Postmodernism precludes genius because it assumes that artistic creation is a constant recycling of previous work, so that someone like David Foster Wallace could not be labeled a genius because modern Western culture denies the role. Postmodernism, indeed, adjudges genius as fundamentally reactionary, because the domination of culture by one individual denies the historical power of the collective. Postmodernism is a deadly vise which restricts creative people from transcending it, yet the challenge of artists and writers today remains to crush the postmodern paradigm. [It] Hasn't yet been done.

-- Charlie Finch

time stretches out when coughing, speeds up between each paroxysm
Sitting Up at Night

Sitting up coughing, sneezing, snotting,
Running through Kleenix like a
Border Collie on the hunt; the night is long,
The space between spasms short,
Morning is still hours away
And sleep only a conjecture.

— Lisa Jain Thompson (September 2009)
the steady march of marching steadily
On Progress at Springfield

I've had six decades of being sick,
I plan to have at least six more;
It seems a fair exchange for living on
But immortality might be a bit too much.

Who knows what devices the gods would construct,
What devious inflictions they would send me
If I dared to live as long as they must,
Growing wise through my years of eternity.

Would they share their knowledge, their godly toys,
With a woman born humbly human,
Or would they jealously protect, like some spoiled child,
Their privileges and country club membership?

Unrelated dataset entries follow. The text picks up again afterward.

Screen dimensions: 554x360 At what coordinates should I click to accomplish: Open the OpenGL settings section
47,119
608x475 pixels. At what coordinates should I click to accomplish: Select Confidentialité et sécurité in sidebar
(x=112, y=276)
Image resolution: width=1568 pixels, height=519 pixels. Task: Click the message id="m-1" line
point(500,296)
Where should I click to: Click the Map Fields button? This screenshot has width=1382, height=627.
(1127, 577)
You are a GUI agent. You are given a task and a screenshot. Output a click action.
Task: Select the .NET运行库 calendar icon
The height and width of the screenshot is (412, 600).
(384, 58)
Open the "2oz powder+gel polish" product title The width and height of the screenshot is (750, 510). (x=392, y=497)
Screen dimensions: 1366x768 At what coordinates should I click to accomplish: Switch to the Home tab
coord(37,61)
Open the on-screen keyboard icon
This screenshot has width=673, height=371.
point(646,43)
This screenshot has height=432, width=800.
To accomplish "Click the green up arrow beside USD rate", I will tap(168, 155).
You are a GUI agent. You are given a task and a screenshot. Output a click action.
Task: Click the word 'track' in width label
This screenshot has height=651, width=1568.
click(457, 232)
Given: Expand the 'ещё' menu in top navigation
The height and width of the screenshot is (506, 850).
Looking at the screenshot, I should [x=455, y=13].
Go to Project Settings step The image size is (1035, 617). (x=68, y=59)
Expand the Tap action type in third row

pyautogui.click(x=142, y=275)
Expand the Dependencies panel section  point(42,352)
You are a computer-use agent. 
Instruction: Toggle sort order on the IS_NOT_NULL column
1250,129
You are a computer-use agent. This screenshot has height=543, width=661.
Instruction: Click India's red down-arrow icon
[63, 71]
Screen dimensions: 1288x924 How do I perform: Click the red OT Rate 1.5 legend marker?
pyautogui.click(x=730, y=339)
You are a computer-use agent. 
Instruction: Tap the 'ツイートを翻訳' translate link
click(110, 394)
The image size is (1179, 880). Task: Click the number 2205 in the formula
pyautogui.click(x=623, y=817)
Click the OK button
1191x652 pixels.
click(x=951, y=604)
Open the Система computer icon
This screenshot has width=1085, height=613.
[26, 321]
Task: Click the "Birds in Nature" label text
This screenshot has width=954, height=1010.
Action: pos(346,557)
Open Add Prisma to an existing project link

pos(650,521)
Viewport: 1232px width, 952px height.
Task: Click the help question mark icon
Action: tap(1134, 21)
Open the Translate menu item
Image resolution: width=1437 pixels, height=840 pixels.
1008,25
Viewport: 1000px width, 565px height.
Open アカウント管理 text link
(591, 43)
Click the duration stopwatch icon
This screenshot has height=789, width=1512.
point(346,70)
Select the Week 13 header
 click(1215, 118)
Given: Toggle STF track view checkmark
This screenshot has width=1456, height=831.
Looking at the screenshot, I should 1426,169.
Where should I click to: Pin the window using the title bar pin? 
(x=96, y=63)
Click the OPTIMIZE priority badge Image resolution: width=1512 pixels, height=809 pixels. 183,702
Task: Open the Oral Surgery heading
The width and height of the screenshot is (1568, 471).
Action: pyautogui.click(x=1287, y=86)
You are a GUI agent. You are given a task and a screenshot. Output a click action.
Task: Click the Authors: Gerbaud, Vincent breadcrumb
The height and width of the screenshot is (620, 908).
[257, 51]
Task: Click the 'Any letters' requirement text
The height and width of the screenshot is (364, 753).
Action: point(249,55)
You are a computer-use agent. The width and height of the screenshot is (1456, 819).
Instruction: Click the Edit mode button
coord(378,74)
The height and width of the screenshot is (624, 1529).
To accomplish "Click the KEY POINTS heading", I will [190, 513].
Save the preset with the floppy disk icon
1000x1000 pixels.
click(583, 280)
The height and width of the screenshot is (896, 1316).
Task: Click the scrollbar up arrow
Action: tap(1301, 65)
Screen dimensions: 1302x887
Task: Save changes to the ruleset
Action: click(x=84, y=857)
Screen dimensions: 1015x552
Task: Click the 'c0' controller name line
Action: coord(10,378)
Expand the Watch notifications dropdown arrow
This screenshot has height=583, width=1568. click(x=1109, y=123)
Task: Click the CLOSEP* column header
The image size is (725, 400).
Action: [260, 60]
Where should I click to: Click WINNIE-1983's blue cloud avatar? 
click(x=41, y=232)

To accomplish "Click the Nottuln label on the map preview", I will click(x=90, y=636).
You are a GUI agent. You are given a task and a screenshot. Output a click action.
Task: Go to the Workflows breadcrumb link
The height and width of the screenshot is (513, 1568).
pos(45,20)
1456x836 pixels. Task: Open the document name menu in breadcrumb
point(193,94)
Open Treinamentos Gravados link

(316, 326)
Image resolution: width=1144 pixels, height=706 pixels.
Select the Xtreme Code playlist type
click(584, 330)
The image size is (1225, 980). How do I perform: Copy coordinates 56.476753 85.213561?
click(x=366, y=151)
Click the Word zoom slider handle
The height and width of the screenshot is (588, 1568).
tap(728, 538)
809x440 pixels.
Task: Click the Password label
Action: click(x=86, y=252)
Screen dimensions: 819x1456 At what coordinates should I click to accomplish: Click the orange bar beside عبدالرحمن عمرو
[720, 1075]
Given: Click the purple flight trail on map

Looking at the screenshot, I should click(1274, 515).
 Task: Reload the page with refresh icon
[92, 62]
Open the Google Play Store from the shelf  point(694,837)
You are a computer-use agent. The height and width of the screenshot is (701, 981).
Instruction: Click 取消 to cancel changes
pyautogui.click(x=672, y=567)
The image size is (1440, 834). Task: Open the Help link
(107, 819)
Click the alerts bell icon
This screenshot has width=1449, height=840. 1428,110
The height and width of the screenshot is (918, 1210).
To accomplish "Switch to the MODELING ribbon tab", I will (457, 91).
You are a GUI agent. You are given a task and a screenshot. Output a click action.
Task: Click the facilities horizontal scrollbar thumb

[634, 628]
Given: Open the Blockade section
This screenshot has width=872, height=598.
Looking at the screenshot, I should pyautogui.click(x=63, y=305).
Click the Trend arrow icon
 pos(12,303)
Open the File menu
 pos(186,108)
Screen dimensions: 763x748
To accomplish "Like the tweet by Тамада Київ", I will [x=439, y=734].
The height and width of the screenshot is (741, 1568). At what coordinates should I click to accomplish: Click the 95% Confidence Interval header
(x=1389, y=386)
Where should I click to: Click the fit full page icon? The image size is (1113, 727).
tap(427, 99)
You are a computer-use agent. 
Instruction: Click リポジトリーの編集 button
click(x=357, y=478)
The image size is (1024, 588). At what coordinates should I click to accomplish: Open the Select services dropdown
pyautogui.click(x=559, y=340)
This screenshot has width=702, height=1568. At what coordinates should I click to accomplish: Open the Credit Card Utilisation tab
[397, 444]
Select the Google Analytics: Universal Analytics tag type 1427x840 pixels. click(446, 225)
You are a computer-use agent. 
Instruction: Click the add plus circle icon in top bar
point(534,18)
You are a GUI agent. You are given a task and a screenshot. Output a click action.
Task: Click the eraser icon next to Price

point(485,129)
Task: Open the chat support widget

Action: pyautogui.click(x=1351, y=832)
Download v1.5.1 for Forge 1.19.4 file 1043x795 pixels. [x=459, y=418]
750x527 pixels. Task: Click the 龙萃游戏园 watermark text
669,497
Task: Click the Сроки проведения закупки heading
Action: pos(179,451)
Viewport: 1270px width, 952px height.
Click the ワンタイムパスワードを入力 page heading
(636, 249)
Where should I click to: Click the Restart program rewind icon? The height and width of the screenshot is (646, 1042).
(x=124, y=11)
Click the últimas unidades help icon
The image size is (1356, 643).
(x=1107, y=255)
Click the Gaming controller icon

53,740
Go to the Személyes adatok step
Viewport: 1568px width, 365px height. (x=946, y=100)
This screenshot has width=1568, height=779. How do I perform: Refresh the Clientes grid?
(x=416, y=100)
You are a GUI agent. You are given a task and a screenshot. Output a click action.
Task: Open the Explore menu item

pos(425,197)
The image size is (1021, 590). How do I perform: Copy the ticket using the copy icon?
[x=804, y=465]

— Lisa Jain Thompson (September 2009)

Well, my days of taking you seriously are certainly coming to a middle.

--  Mal (Nathan Fillion), Firefly

astrophysics via starpoet
Betelgeuse

Betelgeuse is nearing the end of its life,
Doomed to soon explode in supernova;
When she goes she is really going to blow
And will be visible on the Earth in daylight,
Outshining every other star in Orion.

Large scale roiling under Betelgeuse's red surface
Is bringing the supergiant to a boil;
Look well upon Betelgeuse,
Your grandchildren may not find her
And will only have our word of a star's former glory
Where a dark dwarf forms in Orion's shoulder.

— Lisa Jain Thompson (September 2009)

OH MY GOD, THEY KILLED KENNY!

-- Stan and Kyle, South Park

suburban life

Firecracker

Gunshots outback again last night,
Ten to the twelve, a block or so away;
A well drunk guy, shooting fireworks off
From Carolina and joining in with his pistola
Until the Polizei showed up to arrest him
For celebrating excessively outside a warzone.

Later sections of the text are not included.